Linux Network MTU sizes
- An important NSD tuning parameter is the MTU size.
- When using the default MTU size of 1492 for the entire SUT, the NSD setup showed a significant degradation compared to the SD setup.
- When using jumbo frames (MTU 8192) for the entire SUT, the response times for the NSD setup became only slightly worse than the SD setup with jumbo frames.
- Because it is often difficult to run in an enterprise LAN environment exclusively with jumbo frames, a mixed MTU setup was also tested. In this setup, the remote machines in the LAN used a default MTU of 1492 to access the ECM environment but the virtual network inside the z Systems server used jumbo frames. This is relatively straightforward to implement and provided nearly the same performance compared to an environment that ran exclusively with jumbo frames.

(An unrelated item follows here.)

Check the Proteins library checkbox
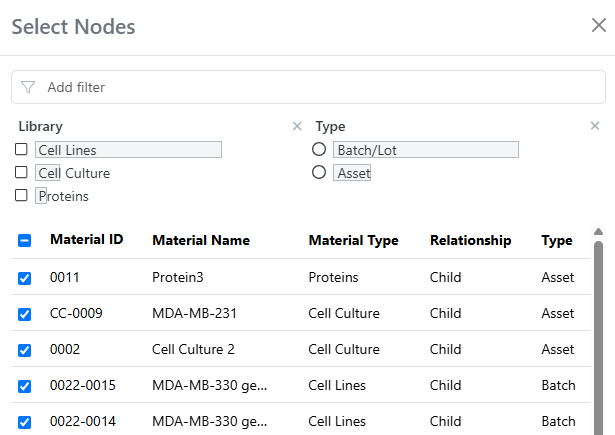The height and width of the screenshot is (435, 615). [x=21, y=195]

Scale-out study with Spectrum Scale SD cluster configuration. The most relevant performance metrics for this performance test were the response time and the z/VM® CPU load (hypervisor load), which reflected the total load caused by all virtual machines for the SUT. To analyze the scaling behavior, the workload was scaled from a lower load level (around 5 IFL processors used) to a high load level (more than 20 IFL processors used).

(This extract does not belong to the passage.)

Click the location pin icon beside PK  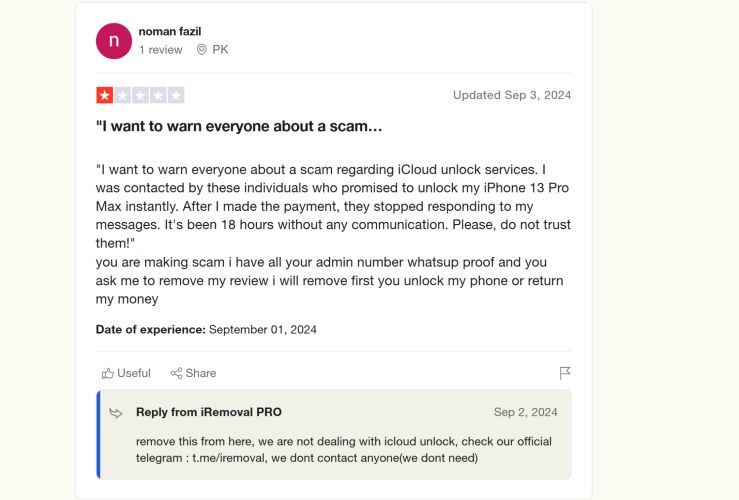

- The single-node SD setup with Spectrum Scale was mostly better than XFS, and only at the highest workload level was it worse than XFS, but still good! Spectrum Scale for Linux on z Systems demonstrated excellent performance for an ECM-like type of workload, even in a non-clustered node configuration.
- When scaling out to a four-node ECM WAS cluster with Spectrum Scale as underlying parallel filesystem, the response times were significantly better across all load levels than the single ECM WAS node performance. The higher the load, the bigger were the differences between response times. Finally at the highest load level, the four-node ECM WAS cluster with Spectrum Scale was 40% faster than the single ECM WAS node with XFS.
- The CPU load for the four-node ECM WAS cluster was at the lower load levels higher than for the single ECM WAS node. However, the four-node ECM WAS cluster generally provided better response times. The higher the load level, the less was the difference between both setups in terms of CPU load. At the highest load level, the four-node ECM WAS cluster provides 40% better response times compared to the single ECM WAS node at the same CPU load!

Overall, the four-node ECM WAS cluster together with a disk-I/O-intensive workload and Spectrum Scale as parallel filesystem for the FileNet File Storage Area was a very successful combination in regard to overall performance. The CPU load overhead for the clustered setup compared to the single-node environment reduced when the load level increased.

For ECM systems with high workload levels, it is highly recommended to consider the use of a clustered ECM setup when transaction response times are important. In addition to the performance wins, a clustered ECM setup provides in any case the high availability feature.